When Vrindavan was in art school, he had mastered his foundation, and was well equipped with his techniques. But he also felt that as an artist, experience is not enough. An artist also needs inspiration.
“When I completed my diploma, I was under a lot of stress and very uninspired to do art. I almost thought of pursuing another career. But, fortunately that is when I was introduced to many books that spoke of the shastras and the puranas. This inspired, and rekindled my fire to pursue art," reminisced Vrindavan. That is when he started practising Sanatana Dharma.
When he came to India in 1996, he received Diksha (initiation) from his Guru who taught him how to worship Bhagavan and Shakti along with the meaning of holy Granthas or books. Since he was exposed to western art, when he came to India, he came to see the richness of Indian heritage embedded with various styles of architecture, sculpting, and schools that taught miniature and modern contemporary art.
“I began my manasik sadhana on Bhagavan and Shakthi and naturally, my paintings also depicted the two: their forms and their lilas. But, I found it difficult to express bhava (emotion), because a dry and realistic painting without bhava does not attract the mind of a sadhaka. I learnt bhava from Indian traditional miniature art schools, and I combined western realism with Indian miniature art. And, I must say, this combination definitely helped my Manasik Sadhana to visualise the Divine forms,” he elucidated.
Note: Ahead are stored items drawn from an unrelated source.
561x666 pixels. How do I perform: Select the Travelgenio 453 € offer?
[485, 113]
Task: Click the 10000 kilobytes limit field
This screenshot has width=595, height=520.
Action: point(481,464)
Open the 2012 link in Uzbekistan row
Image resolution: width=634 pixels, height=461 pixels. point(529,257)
To Vrindavan, art and spirituality are one. “Inspiration comes from within and in that very inspiration, I can see Shakti. The sixty-four forms of art come from God, so any form of art is spiritual,” he said. He began worshipping Lakshmi, Radharani and mother Sita, and in 2004, he included Tripura Sundari, another form of Shakti. “This worship means a lot to me because without Shakti, it is difficult to attain Bhagavan in any sadhana, because She is the one who through the Guru and our sadhana removes all kleshas or impurities of the heart, and gives darshan of the holy realm. ,” he explained. Vrindavan has visited a few Shakti Peethas in North India and in Karnataka.
Art is my sadhana because it requires concentration, meditation, bhava, and surrender to the process of art. Without this, it is hard to create spiritual art or any art.
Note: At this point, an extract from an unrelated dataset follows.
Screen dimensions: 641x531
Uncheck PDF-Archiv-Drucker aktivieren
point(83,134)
Sharannavaratri was recently celebrated with grandeur all over the country, and Devi being Vrindavan’s devata, he said, “Navaratri is a good opportunity to surrender to the Holy Mother Adi Shakti and her forms where she takes you as child and cleanses your impurities of heart and removes obstacles and takes you closer to the absolute reality.”
Vrindavan’s art pieces are displayed in museums in Europe and India. His paintings on the Ramayana and Krishna Lilas are displayed in the Museum of Vedic Art. Up until now, his paintings depict Krishna lila, Ram lila, and Shiva Parvati. He has also painted Shree Tripura, Mahakali, Adhya Kali and Smashan Kali. He hopes to paint scenes from the Devi Bhagavata purana in the future.